稀疏元分析理论及其在欠定盲卷积混叠信号处理中的关键问题研究

High-dimensional data processing arises often in information processing problems, where sparse component analysis (SCA) is one of powerful methods for this problem. We investigate sparse component analysis and its application to underdetermined convolutive blind source separation (CBSS) in this project. The goals of this project are as follows. Theoretically, we focus on three issues: estimation of the number of sparse components, multiple-dominant sparse component analysis and convergence analysis of popular iterative algorithms of sparse representation, which are very hot but challenging research topics both internationally and nationally. By incorporating new mathematical theories and research methods, we would like to find effective ways to solve such theoretical problems, enrich and perfect the theory of SCA. Practically, we investigate the application of SCA to underdetermined-CBSS. At present, underdetermined-CBSS has attached lots of attention around the world but remains unsolved largely. The difficulty of this problem is that the number of unknown channel parameters, which need to be identified, increases sharply, as the number of channel delays increases. In essence, this problem can be cast into a high-dimensional data processing problem and SCA can be applied to it.
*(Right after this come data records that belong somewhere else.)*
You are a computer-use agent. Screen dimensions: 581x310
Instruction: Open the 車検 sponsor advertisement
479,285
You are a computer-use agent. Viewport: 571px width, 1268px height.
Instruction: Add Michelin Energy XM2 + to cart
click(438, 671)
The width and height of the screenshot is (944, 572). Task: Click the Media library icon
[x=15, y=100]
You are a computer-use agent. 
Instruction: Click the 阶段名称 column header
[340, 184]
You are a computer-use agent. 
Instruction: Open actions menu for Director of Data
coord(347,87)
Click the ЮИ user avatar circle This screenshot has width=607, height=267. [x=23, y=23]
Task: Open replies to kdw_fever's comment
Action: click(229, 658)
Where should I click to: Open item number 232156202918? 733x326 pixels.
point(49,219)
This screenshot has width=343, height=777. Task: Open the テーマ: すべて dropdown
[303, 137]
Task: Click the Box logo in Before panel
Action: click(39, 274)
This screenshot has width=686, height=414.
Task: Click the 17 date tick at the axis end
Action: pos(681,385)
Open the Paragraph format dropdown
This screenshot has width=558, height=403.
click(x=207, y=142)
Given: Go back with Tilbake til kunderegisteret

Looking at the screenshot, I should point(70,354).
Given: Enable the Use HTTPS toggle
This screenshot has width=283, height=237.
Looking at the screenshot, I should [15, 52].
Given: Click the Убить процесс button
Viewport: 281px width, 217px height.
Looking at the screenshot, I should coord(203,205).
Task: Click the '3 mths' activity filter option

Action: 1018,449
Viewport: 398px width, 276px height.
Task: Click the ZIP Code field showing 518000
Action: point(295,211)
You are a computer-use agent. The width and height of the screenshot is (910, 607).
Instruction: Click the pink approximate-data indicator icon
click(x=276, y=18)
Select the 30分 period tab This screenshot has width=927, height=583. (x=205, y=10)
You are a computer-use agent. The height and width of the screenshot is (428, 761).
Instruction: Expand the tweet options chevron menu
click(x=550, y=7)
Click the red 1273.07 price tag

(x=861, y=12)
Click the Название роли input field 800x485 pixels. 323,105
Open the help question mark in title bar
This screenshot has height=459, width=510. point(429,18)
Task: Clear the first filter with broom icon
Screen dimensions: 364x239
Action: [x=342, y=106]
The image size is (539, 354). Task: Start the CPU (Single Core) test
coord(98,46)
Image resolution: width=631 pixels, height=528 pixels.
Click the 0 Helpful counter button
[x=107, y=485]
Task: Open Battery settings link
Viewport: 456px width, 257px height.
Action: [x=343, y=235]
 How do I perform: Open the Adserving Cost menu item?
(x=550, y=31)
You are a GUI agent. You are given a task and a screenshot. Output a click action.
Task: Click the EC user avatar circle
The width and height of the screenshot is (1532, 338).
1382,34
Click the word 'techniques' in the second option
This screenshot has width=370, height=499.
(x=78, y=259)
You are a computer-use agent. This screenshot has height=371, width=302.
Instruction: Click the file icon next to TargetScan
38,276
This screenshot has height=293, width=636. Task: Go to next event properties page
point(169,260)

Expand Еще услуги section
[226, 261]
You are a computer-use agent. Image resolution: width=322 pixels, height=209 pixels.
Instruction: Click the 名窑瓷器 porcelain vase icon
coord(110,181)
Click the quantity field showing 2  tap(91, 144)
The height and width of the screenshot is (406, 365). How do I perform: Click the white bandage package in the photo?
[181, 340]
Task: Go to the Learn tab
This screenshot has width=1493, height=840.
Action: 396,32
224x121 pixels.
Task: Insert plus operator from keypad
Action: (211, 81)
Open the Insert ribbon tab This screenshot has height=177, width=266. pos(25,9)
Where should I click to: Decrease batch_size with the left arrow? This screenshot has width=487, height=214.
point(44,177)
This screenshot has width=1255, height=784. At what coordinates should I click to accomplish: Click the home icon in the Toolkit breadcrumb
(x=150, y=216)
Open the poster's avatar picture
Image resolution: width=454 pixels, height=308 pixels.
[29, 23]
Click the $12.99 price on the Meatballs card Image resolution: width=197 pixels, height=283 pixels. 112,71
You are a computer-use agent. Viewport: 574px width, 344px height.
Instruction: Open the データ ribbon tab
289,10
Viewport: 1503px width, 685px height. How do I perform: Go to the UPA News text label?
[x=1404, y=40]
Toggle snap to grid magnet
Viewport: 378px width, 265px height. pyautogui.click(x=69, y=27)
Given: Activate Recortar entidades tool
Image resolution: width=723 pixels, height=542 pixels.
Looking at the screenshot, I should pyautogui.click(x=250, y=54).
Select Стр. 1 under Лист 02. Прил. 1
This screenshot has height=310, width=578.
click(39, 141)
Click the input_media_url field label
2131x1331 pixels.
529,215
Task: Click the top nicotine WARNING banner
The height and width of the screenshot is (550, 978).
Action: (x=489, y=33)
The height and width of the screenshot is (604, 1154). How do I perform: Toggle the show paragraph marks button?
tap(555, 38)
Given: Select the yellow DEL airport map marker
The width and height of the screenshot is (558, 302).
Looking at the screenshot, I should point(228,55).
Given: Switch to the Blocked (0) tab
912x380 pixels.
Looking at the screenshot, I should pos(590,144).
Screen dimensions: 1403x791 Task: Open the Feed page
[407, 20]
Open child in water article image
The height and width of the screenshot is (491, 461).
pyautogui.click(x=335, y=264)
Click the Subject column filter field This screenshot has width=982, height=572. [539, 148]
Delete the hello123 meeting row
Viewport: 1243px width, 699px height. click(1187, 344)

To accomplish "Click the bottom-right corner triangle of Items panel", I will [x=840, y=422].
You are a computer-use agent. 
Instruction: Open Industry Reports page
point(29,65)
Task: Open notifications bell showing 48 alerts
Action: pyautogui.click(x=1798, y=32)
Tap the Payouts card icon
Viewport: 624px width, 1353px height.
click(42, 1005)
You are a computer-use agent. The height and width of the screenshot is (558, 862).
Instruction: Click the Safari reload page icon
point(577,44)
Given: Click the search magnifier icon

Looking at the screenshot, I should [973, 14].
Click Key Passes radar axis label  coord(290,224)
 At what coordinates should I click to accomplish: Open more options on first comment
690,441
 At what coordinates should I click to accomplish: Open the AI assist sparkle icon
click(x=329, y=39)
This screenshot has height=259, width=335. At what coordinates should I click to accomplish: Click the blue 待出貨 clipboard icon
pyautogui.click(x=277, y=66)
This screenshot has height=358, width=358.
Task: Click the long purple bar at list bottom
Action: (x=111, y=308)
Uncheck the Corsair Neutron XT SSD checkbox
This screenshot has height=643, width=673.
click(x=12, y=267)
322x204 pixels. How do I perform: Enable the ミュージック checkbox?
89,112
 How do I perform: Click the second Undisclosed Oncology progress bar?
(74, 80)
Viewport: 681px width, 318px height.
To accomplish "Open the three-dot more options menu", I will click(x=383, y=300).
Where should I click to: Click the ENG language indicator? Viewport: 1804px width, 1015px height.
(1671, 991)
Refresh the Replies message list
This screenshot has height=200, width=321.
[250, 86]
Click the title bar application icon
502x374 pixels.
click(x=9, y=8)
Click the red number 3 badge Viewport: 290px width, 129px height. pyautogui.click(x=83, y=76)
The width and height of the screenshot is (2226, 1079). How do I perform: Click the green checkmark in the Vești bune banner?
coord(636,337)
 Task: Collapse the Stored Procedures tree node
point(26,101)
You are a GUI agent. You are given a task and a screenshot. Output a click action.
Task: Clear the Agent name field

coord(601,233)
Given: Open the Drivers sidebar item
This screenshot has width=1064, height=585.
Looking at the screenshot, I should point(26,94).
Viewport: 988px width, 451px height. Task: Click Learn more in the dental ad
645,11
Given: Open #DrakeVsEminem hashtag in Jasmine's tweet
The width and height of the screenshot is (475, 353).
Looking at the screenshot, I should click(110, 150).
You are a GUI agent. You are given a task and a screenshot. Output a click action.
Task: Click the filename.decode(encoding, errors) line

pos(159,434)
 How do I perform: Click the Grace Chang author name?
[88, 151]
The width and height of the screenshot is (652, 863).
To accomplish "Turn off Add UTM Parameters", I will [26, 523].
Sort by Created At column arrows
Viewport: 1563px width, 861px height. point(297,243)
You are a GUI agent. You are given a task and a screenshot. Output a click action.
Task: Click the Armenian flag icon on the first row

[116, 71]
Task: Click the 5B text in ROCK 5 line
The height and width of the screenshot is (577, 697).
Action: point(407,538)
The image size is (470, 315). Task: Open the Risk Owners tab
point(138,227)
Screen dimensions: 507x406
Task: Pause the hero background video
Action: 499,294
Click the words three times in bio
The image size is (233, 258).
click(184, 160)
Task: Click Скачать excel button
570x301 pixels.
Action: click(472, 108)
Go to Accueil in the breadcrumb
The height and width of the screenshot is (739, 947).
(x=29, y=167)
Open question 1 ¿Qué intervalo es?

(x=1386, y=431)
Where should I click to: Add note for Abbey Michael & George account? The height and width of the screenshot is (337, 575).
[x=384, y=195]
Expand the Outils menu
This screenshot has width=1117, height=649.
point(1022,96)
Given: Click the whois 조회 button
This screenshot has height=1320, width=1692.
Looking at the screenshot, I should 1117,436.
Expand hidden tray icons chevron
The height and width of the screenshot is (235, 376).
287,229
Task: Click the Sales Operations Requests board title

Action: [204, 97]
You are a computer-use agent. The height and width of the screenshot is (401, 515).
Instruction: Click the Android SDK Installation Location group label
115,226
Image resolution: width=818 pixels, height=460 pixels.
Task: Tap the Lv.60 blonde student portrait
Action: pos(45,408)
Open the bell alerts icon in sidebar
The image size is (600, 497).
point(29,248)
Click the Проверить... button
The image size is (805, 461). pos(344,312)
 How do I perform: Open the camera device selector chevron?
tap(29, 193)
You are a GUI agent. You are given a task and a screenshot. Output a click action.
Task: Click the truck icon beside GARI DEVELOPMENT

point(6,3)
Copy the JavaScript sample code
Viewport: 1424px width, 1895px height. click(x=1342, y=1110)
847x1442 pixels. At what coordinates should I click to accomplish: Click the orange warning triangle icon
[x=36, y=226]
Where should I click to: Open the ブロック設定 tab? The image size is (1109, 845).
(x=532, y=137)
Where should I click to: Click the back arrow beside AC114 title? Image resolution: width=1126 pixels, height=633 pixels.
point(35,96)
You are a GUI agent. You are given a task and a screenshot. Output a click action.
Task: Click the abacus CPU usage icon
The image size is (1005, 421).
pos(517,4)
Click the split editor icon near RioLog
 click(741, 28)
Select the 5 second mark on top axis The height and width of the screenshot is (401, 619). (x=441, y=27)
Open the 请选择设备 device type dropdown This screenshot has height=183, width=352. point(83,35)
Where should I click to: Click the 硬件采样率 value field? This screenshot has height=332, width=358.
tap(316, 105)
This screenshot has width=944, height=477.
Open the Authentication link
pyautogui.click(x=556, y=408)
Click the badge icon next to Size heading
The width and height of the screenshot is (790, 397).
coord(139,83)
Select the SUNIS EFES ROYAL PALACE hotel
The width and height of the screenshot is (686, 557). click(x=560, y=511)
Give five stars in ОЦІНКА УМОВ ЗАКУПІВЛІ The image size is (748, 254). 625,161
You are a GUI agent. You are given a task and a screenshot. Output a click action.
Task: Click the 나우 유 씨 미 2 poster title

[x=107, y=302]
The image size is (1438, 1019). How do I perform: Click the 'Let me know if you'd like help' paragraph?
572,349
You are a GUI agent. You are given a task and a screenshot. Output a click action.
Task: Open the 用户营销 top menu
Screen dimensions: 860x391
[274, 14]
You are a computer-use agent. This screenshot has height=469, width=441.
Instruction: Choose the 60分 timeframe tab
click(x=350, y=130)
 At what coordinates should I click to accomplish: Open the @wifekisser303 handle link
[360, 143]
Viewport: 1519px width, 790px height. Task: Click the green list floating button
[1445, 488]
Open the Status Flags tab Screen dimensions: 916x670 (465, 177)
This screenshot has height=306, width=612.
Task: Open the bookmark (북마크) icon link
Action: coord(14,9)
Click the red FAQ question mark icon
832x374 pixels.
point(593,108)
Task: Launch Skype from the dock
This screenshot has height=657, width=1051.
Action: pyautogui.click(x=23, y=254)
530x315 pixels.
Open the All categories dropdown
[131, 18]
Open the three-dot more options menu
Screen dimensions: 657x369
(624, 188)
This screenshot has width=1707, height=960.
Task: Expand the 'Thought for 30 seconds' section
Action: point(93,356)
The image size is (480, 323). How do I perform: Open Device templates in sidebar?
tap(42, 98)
In this project, we would like to investigate underdetermined-CBSS by SCA and build a solid foundation for this problem

高维信息处理是当今信息处理面临的主流问题，稀疏元分析是高维信息处理的有效方法之一。该项目首先针对稀疏元分析领域中目前国际上关注的三个难点理论问题（即稀疏元数目的估计问题、多活跃稀疏元的分类问题、稀疏表示中两类主流算法的收敛性问题）进行探讨，通过引进新的数学工具和新的研究方法，寻找解决上述难点问题的有效途径，丰富和完善稀疏元分析理论。其次，就稀疏元分析方法在欠定盲卷积混叠信号处理应用中的问题展开探讨。因欠定盲卷积混叠问题是国际上盲信号处理的研究热点和难点，当时延阶数的增加会带来估计参数数量的急速增加，这类问题往往转化为高维数据的处理问题。我们将结合稀疏元分析方法讨论该类问题的盲辨识和盲分离问题，为建立欠定盲卷积混叠信号处理的系统理论奠定基础。

高维信息处理是当今信息处理面临的主流问题，稀疏元分析是高维信息处理的有效方法之一。本项目主要研究内容包括：1）稀疏表示理论及方法；2）基于矩阵或张量分解的盲分离；3）欠定及卷积盲辨识和盲分离算法；4）上述方法在胎儿心电/心音检测、脑电信号特征提取、无线通信、智能电网等方面的应用。通过以上研究，证明了经典稀疏表示算法——“FOCUSS算法”的收敛性，提出了非负张量分解降维两步法通用框架，并分析了用于盲分离的Tucker分解算法的唯一性，设计了基于凸几何分析的多活跃元稀疏盲分离算法，提出了基于充分边界采样的盲可分性条件,还提出了基于密度估计的源数目检测、稀疏子空间表示、基于词典学习的最优稀疏表示等一系列算法。此外，将理论成果应用于复杂心电信号检测，在多导联心电信号检测方面取得了突破，同时研制基于盲分离的北斗自主导航系列芯片，提高了信号处理精度。